• **Required action**:
With both ends included, repeat exactly the lines of the entries below from the one containing "Click the Наименование" down to the one containing "Given: Click the set-value arrow icon", and no others.

• **Data for review**:
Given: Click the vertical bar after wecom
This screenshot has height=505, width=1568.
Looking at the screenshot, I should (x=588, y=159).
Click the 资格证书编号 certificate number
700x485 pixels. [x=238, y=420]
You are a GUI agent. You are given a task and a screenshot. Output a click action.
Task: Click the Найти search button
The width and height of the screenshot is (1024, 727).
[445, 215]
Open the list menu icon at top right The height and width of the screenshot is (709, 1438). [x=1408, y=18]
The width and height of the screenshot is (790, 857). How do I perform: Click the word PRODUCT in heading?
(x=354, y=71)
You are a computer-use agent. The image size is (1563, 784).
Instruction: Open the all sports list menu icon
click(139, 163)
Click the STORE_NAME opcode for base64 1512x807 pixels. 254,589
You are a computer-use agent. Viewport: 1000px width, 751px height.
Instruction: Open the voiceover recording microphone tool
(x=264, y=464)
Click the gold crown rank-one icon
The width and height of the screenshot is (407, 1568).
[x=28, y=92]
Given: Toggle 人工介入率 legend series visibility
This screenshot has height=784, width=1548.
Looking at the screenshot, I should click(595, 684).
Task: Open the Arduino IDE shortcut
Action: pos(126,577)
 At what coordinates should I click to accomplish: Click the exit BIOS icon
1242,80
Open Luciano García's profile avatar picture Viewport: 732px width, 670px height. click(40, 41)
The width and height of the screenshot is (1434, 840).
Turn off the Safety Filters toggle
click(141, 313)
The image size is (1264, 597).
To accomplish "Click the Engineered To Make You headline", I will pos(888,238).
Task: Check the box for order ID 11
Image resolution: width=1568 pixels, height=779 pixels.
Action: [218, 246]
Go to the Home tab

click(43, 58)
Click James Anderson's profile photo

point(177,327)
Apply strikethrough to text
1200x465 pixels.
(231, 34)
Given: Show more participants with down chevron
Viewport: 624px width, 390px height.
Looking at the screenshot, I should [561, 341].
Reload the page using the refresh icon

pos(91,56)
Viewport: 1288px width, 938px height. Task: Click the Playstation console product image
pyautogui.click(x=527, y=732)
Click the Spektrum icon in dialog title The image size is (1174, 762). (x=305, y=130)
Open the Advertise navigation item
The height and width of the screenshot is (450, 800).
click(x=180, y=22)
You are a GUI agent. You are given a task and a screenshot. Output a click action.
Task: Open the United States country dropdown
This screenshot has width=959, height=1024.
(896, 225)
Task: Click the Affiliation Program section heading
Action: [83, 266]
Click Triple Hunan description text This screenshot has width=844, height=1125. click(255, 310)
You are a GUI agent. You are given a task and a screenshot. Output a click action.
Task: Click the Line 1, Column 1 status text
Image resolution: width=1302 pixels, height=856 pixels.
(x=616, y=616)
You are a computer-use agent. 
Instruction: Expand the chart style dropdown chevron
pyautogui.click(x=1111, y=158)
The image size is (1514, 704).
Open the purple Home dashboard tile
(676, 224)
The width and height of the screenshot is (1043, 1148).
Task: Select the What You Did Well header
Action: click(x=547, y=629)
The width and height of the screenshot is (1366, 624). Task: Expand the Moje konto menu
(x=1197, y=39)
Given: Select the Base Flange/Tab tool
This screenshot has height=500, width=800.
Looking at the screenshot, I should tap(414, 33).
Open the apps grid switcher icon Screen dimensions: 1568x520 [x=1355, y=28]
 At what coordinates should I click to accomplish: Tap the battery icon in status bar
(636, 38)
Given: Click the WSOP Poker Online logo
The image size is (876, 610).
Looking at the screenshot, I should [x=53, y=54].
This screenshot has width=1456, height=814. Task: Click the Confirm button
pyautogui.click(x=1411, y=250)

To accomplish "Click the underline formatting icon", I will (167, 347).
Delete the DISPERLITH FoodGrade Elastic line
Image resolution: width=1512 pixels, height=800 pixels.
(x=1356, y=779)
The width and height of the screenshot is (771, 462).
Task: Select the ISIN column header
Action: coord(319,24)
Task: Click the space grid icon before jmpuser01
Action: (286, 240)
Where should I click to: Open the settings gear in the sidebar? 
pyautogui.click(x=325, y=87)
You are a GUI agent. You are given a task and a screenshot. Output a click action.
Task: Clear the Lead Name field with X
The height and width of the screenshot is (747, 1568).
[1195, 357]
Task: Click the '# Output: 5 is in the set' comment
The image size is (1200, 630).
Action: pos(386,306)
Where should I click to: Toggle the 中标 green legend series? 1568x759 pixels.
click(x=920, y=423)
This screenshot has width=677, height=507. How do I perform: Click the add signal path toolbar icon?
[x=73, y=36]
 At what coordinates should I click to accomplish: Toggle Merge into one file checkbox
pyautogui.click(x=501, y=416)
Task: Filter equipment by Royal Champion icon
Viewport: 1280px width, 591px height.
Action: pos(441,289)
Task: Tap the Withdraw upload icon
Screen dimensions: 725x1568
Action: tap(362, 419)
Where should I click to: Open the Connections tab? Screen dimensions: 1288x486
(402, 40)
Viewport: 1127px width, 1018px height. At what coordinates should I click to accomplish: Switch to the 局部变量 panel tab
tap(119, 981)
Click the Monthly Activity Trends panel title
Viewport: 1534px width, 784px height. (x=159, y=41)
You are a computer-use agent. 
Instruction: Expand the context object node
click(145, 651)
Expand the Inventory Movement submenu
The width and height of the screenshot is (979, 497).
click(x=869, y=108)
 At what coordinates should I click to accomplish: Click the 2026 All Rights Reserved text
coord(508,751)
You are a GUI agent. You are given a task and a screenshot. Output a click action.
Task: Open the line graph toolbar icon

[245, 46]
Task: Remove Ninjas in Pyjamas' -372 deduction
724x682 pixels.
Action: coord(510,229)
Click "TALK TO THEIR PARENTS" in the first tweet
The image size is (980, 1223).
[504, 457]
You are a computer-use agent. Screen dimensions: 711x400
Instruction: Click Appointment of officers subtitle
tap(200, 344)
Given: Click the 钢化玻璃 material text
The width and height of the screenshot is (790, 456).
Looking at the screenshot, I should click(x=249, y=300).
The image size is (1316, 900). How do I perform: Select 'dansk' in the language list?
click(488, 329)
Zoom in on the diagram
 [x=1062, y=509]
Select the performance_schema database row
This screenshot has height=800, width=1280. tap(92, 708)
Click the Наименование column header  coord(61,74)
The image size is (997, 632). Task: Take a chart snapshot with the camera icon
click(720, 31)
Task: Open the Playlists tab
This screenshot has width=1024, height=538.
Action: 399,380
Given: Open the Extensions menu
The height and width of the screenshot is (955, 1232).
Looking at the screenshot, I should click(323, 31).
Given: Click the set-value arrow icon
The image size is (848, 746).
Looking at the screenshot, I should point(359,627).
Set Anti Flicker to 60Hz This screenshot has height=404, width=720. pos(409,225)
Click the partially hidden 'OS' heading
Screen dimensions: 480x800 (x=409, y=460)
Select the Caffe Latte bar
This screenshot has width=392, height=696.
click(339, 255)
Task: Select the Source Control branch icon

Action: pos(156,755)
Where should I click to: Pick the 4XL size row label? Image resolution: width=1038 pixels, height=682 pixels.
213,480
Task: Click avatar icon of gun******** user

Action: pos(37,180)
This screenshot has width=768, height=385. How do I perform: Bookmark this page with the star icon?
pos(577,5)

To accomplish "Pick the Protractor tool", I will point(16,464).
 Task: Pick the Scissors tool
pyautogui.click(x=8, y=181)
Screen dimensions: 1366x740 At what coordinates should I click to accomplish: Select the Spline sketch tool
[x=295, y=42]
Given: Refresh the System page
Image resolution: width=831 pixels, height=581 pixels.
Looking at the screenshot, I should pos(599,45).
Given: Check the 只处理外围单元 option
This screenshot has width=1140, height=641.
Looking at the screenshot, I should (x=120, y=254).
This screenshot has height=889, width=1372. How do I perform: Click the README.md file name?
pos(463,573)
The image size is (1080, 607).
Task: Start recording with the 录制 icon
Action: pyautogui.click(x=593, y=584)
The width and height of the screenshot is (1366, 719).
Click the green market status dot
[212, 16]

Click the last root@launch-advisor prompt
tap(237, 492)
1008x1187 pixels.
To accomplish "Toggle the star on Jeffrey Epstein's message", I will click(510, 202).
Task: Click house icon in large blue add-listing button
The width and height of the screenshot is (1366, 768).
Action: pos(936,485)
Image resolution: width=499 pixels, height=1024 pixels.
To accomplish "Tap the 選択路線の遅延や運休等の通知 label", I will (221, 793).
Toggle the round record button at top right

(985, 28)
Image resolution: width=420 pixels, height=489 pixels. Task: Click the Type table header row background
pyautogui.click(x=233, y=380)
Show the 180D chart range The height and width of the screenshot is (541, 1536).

• **Response box**:
Click the Наименование column header  coord(61,74)
The image size is (997, 632). Task: Take a chart snapshot with the camera icon
click(720, 31)
Task: Open the Playlists tab
This screenshot has width=1024, height=538.
Action: 399,380
Given: Open the Extensions menu
The height and width of the screenshot is (955, 1232).
Looking at the screenshot, I should click(323, 31).
Given: Click the set-value arrow icon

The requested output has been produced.